**Dataset entries:**
· · · · · · ·
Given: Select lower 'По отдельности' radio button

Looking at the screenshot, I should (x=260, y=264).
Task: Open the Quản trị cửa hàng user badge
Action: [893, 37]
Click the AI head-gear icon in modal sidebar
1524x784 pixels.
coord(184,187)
· · · · · · ·
**Work to complete:** Word for word, write out every line of the listing.

**Exercise result:**
Given: Select lower 'По отдельности' radio button

Looking at the screenshot, I should (x=260, y=264).
Task: Open the Quản trị cửa hàng user badge
Action: [893, 37]
Click the AI head-gear icon in modal sidebar
1524x784 pixels.
coord(184,187)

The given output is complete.